Cada año, a principios de mayo y coincidiendo con la semana de su cumpleaños, algunas ciudades del mundo la homenajean organizando el denominado «paseo Jane» (Jane’s Walk), una iniciativa que se inició en Toronto en 2007 y que se ha trasladado a múltiples ciudades por el globo para reflexionar sobre las problemáticas de los barrios y sobre el acto en sí del paseo dentro de la urbe. ¿Nos movemos por ella únicamente para desplazarnos hacia el trabajo, la tienda o aquello que llamamos hogar? ¿Qué uso y disfrute hacemos de nuestros desplazamientos? Todas estas dudas y reflexiones asoman ahora que las calles se nos han vuelto, momentáneamente, distintas.

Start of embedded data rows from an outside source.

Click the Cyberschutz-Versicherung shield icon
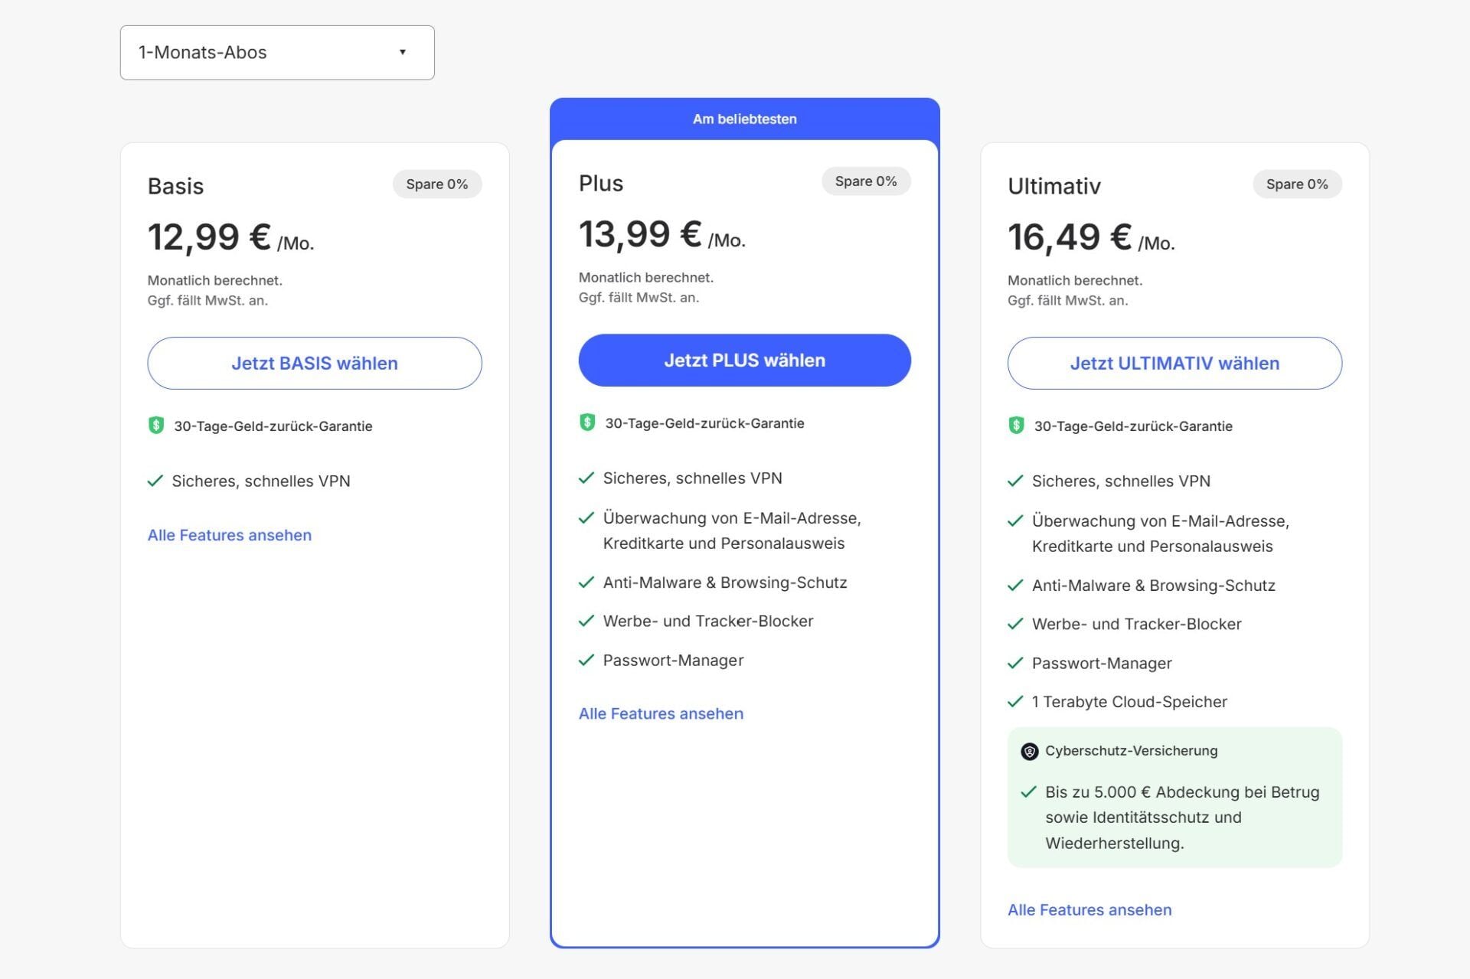Image resolution: width=1470 pixels, height=979 pixels. pyautogui.click(x=1030, y=751)

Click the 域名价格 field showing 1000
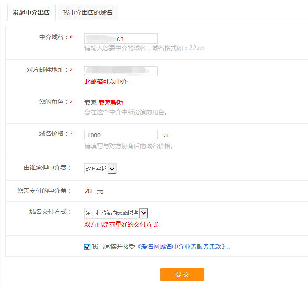(121, 135)
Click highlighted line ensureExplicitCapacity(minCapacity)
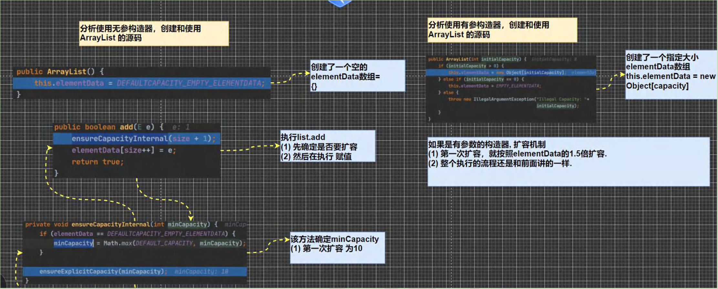Screen dimensions: 718x289 point(135,271)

Aficionada a largos paseos y la observación de pájaros en San Francisco, en su libro How to do nothing, resisting the attention economy (Melville, 2019), la artista Jenny Odell hace énfasis en «la importancia de un espacio público» en el que sea posible tejer una comunidad, una teoría que ella etiqueta como «la ecología con los extraños». Odell lamenta que la casualística del algoritmo también se haya trasladado a nuestros pisos, la relación con nuestros vecinos y nuestra relación con las propias calles. «Digamos que decido pasar el resto de mi vida preocupándome solo por mi familia, mis actuales amigos y los potenciales amigos que me recomienda el algoritmo. Imaginemos que solo interactuo con ellos de manera recomendada (aquellos que aparecen como ‘gente que quizá conozcas’), como ir solo a inauguraciones artísticas, hablar sobre arte o actividades que impliquen aumentar ese networking. Apostaría a que mi mundo y el mundo que descubriría sería el mismo que el del ‘Descubrimiento Semanal’ de mi lista de Spotify». La desescalada también nos reveló esto. Que todos éramos paseantes cómodos atrapados por las mismas calles arriba y abajo, una y otra vez, recluidos en nuestro algoritmo en la ciudad.